Three Mountain Power Plant Project, Docket No. 99-AFC-2
Certification Granted on May 16, 2001.
Project Manager: Rick Buell
Staff Counsel: Caryn Holmes
Hearing Officer: Ed Bouillon, Jr.
Presiding Member: Chairman William Keese
AFC Filing, Data Adequacy, and Project Description.
On March 3, 1999 applicant Ogden Corporation filed its Application for Certification for the nominal 500 MW Three Mountain Power Plant Project to be located in the Burney Valley of northeastern Shasta County, about one mile from the town of Burney, approximately 45 miles east of Redding. The natural gas-fired merchant facility was to be located on an industrial site next to an existing 10 MW biomass plant owned by an applicant affiliate.
Three Mountain was originally found to be data inadequate by the Commission on April 14, 1999. Two-months and numerous applicant submissions later, the Commission accepted the project as data adequate on June 23, 1999.

——————

*Required tasks*.
#1 Answer these questions using the Three Mountain project summary, one answer per line:
(a) Who served as hearing officer?
(b) On what date did Ogden Corporation file its Application for Certification?
(c) On what date did the Commission accept the project as data adequate?
#2 For each statement, say yes or no according to the Three Mountain project summary, and quote the words that decide it:
(a) The plant was to be located about one mile from the town of Burney.
(b) The Commission found the project data adequate on April 14, 1999.
(c) The existing biomass plant next to the site has a capacity of 10 MW.

*Data for review*.
——————

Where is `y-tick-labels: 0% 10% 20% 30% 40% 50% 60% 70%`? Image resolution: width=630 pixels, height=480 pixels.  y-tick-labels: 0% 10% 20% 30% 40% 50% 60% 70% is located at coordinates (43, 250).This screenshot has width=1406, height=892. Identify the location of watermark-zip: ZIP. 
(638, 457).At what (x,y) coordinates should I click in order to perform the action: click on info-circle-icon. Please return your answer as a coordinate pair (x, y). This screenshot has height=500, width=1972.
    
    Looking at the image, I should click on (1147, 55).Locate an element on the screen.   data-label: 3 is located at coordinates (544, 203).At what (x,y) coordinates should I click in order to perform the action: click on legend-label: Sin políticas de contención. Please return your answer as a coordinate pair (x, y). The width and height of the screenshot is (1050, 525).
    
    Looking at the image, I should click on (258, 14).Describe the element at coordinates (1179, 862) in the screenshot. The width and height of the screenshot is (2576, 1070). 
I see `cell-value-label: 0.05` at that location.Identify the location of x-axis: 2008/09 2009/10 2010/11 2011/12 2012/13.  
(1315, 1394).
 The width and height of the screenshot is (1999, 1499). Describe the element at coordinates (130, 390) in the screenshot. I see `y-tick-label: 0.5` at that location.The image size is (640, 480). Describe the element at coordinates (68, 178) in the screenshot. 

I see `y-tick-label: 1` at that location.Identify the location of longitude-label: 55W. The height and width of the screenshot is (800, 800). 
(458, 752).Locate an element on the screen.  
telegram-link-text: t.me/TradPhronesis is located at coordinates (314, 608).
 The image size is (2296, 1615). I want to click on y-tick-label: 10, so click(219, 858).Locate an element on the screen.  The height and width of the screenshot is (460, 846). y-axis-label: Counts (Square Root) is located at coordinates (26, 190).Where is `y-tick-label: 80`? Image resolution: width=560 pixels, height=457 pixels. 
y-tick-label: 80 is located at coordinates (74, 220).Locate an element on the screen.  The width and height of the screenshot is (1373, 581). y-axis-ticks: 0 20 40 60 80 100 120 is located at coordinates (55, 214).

——————

*Task-by-task results*.
#1
(a) Ed Bouillon, Jr.
(b) March 3, 1999
(c) June 23, 1999

#2
(a) Yes: "about one mile from the town of Burney"
(b) No: "Three Mountain was originally found to be data inadequate by the Commission on April 14, 1999."
(c) Yes: "an existing 10 MW biomass plant owned by an applicant affiliate"